Fifth, deregulation is essential. If technological innovations are to be maximized in the market place, investment must be encouraged. And investment requires a much more encouraging regulatory environment in many countries.

Sixth, trade regimes should encourage international partner ships. The architecture can and should be seamless, and that means that interconnection arrangements must be open.

Seventh, national telecommunications networks must be open to foreign participation. If the architecture is to be globally seam less and take advantage of new technological innovations, then national networks must be able to merge.

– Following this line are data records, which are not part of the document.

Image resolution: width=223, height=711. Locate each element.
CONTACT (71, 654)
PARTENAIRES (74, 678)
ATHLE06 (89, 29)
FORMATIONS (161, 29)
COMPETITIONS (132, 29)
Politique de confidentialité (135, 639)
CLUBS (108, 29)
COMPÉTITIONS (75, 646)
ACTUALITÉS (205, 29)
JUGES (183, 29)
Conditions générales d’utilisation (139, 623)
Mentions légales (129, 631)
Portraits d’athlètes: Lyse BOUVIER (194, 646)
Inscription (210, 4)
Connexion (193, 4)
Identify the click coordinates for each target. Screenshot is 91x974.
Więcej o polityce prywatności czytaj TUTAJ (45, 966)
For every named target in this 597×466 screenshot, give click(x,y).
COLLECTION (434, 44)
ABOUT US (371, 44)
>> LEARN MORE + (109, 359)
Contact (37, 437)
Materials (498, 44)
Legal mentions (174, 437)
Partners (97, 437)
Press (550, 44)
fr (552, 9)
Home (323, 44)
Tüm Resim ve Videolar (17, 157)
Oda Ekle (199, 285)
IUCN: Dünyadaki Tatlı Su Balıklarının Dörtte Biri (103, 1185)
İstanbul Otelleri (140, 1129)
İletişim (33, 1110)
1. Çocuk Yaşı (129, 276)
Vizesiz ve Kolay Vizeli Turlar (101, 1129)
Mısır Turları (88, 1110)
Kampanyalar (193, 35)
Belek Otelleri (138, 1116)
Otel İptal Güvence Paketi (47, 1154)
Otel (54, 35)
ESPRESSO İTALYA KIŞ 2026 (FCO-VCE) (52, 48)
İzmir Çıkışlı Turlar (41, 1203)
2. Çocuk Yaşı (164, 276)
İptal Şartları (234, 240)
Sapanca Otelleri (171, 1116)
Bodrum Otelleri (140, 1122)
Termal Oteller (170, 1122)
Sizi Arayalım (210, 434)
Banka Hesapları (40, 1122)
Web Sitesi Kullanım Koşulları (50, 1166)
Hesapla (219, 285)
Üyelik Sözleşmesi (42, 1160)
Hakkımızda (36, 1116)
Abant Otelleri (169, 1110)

Eighth, public subsidies must be rethought and retargeted. Telecommunications pricing per minute is always higher if it must support public subsidies. In New York State, for example, a pro gram called "lifeline" provides subsidized telephone service to people on public assistance. The subsidy is paid by higher rates on other customers. The permutations and combinations of such pro grams in nations around the world are myriad. The result, however beneficial in terms of social policy, is a crazy-quilt in the competitive market place. Trade policy which focuses on telecommunications and financial services will need to address this issue.

Reasons for Hope

The Uruguay Round of the GATT provided several reasons for optimism. Service industries are now seen as a key part of global trade negotiations, and, within these considerations, telecommunications will receive considerable attention.

Moreover, precedents in bilateral arrangements are now serving as prototypes of multilateral negotiations. NYNEX, for example, has an arrangement with the telecommunications agent for Bangkok to build, operate, and own a 2 billion line network in Thailand. NYNEX also has the largest cable franchise in the United Kingdom. Knowledge of successful bilateral efforts in telecommunications will provide considerable guidance to multilateral trade negotiators as to the critical elements necessary to liberalize global telecommunications trade.